The Inspector General’s probe focused on a complaint that Jonathan Carey was abused at the Anderson School several years prior to his death. Jonathan’s parents alleged that his case was improperly investigated by CQC, OMRDD and other government entities. The Inspector General’s office reviewed more than 25,000 pages of documents and conducted over 75 interviews.

The report concludes that: ™

CQC conducted a shoddy child abuse investigation, failing to fully address allegations that Jonathan was neglected, inadequately fed and left to lie naked on a urine-soaked bed. ™

CQC issued a report for a second, separate review of the Anderson School’s comprehensive treatment of Jonathan without actually examining his care. ™

CQC misrepresented the extent of its work to the state Senate, the Governor, the Inspector General and Michael and Lisa Carey, Jonathan’s parents.

In its investigation of OMRDD, the Inspector General found that the agency generally conducted an adequate review and gave follow-up assistance to the Anderson School to correct problems. However, the report also concluded that: ™

OMRDD failed to fully address potential violations by the Anderson School related to the neglect and maltreatment of Jonathan Carey. ™ Safeguards in place for children at state-operated facilities do not apply to disabled residents in private care.

These safeguards pertain to restraint, seclusion and restrictive behavioral therapies. ™

OMRDD was deficient in its communications with the Careys and provided inaccurate or misleading information to the Governor.

Fisch noted that on June 2, 2008, Governor David A. Paterson proposed legislation to improve the safety of children in residential programs operated or licensed by the state. The bill defines certain behaviors - such as kicking, biting, or withholding food - as acts of abuse, even if they do not result in an injury to the child. It also expands the application of New York’s Statewide Central Register to children in residential programs for the treatment of alcohol or substance abuse.

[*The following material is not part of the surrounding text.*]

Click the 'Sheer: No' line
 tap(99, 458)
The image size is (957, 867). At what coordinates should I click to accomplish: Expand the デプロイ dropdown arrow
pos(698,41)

Fisch praised the Governor’s proposal, saying: “It is an important extension of protections for our most vulnerable children. The Governor’s proposed legislative reforms and our recommendations give better support and guidelines to the thousands of dedicated caregivers who work tirelessly with children across New York State.”

Meanwhile, CQC’s new Chief Operating Officer Jane G. Lynch, appointed last month, said she has assigned a “high priority” to improving CQC’s oversight. She informed the Inspector General that CQC will:

1. Revise protocols and train employees to ensure that all CQC investigations are actually completed.

2. Establish independent supervisory oversight for each investigation.

3. Conduct adequate site visits.

4. Investigate all State Central Register child abuse allegations that CQC receives, including a broader review of the care of other children in the same program.

In a letter to the Inspector General, Lynch praised the investigation, saying, “I welcome the opportunity… to analyze [CQC] operations and take steps to improve the quality of the oversight and advocacy which it provides New Yorkers with disabilities, their families, advocates and service providers.”

OMRDD Commissioner Diana Jones Ritter said the Inspector General’s report “indicates that there are still opportunities to improve our approach to investigations and our quality reviews,” such as sharing information with families. In addition, Jones Ritter said that OMRDD will:

1. Fully address all potential violations uncovered by an investigation.

2. Conduct a full review of safeguards currently afforded disabled residents in private care to see if they are adequate.

“We are heartened by the positive response to our report by the agencies and entities involved,” Inspector General Fisch said. “And we hope that these institutional reforms and those incorporated in the Governor’s proposed legislation will prevent such tragedies in the future. The case of Jonathan Carey teaches us that our disabled children deserve a better system.”